Дома остались в печали обе матери, потому что не одна Юлия Манн беспокоилась о своем чаде. Хедвиг Прингсхайм, которая — в отличие от своего мужа — дружелюбно поддерживала ухаживания юного поэта, никак не могла свыкнуться с мыслью о том, что отныне у ее «дочери и подруги» на первом месте другой. «Как много я потеряла, и оттого мне так грустно, — жаловалась она своему другу Максимилиану Хардену спустя четыре дня после свадьбы. — Представьте себе, что Ваша [дочь] Маха уезжает насовсем с каким-то чужим мужчиной, о котором всего год назад Вы и слыхом не слыхали, и одна-одинешенька — только с ним одним — находится в Цюрихе в отеле „Бор о Лак“ и шлет Вам к тому же полные тоски и печали письма. Опустевшая комната, которая еще хранит следы ее маленькой милой хозяйки, где чувствуется ее запах и все кричит о ней, ну, конечно, дорогой Харден, у меня теперь постоянно будто комок в горле, поскольку я знаю: того, что было, уже никогда не вернуть. О пустоте, об ужасном беспорядке, о страшном хаосе, царящем в моем сердце, дает представление Катина девичья комната. И Вы полагаете, что я могу стать более свободной? О Господи, боюсь, еще более связанной. Если малышка не будет счастлива, а таланта быть счастливой у нее, как и у ее матери, можно сказать, нет, то одно лишь сознание этого будет свинцовыми гирями отягощать мою бедную душу, а разве можно чувствовать себя свободной, когда так тяжело на душе?!»

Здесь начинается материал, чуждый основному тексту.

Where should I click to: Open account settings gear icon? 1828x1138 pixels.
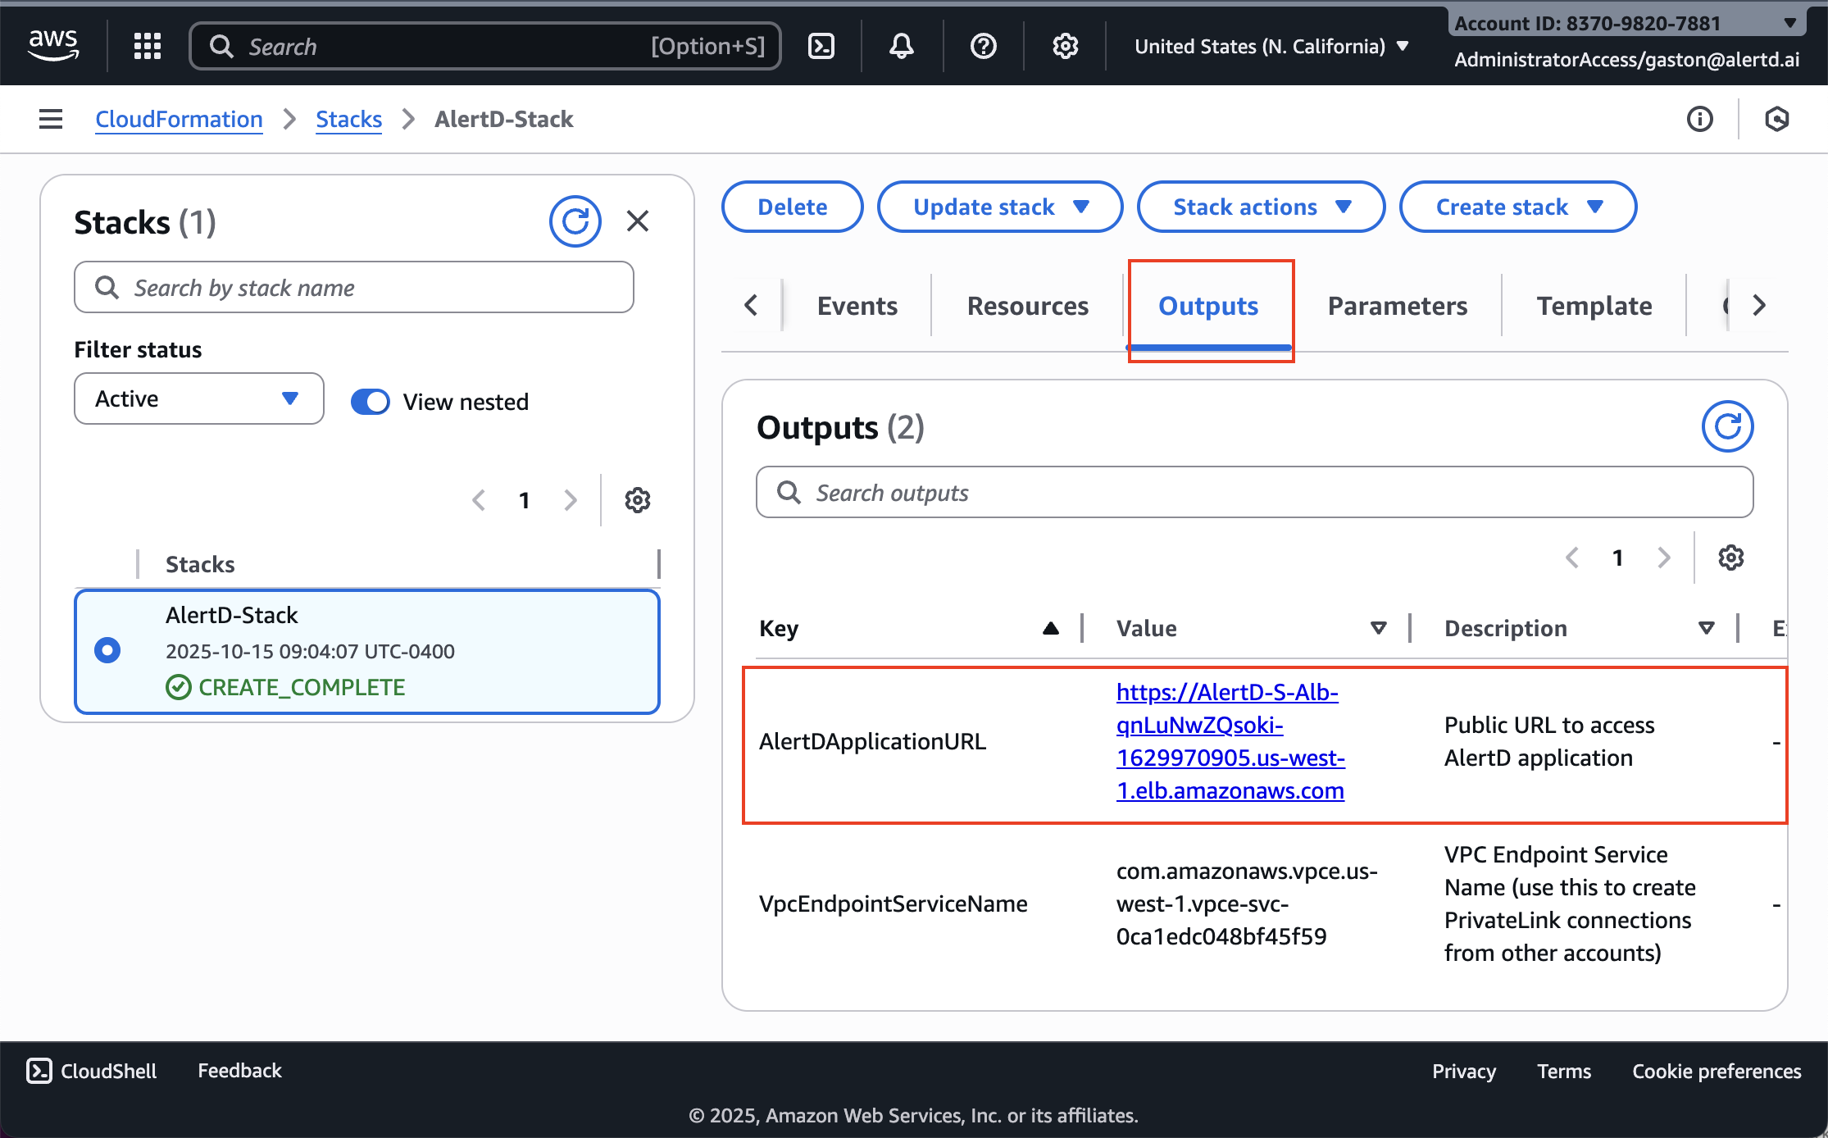[x=1064, y=46]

Оставим пока открытым вопрос, на самом ли деле Хедвиг Прингсхайм уловила грусть в письмах молодой женщины или прочитала в них свою собственную тоску, или, может быть, зная беспокойство матери, Катя нарочито подчеркивала, что ей тяжело покидать родительский дом и неизвестность будущего настраивает ее временами на грустный лад. Во всяком случае, у Хедвиг Прингсхайм не было причин к беспокойству, о чем свидетельствуют ее дневники и письма: она не потеряла свою дочь — Юлия Манн сразу это поняла — по крайней мере, пока. Двадцать восемь лет прожила Катарина Прингсхайм в непосредственной близости от родительского дома и не пренебрегала советами и заботой матери, даже находясь в статусе фрау Томас Манн. Они виделись почти каждый день. Хедвиг Прингсхайм не вняла совету матери никогда не вмешиваться в семейную жизнь детей. В решении многих важных вопросов повседневной жизни — все равно, шла ли речь о найме прислуги или о выборе достойного доверия врача — ее слово всегда имело вес. Лишь национал-социалистам удалось нарушить этот, можно сказать, симбиоз двух поколений. Манны не вернулись в Мюнхен из очередной зарубежной поездки уже в середине февраля 1933 года; Прингсхаймам же посчастливилось избежать горькой участи многих евреев буквально в последний момент, в 1939 году.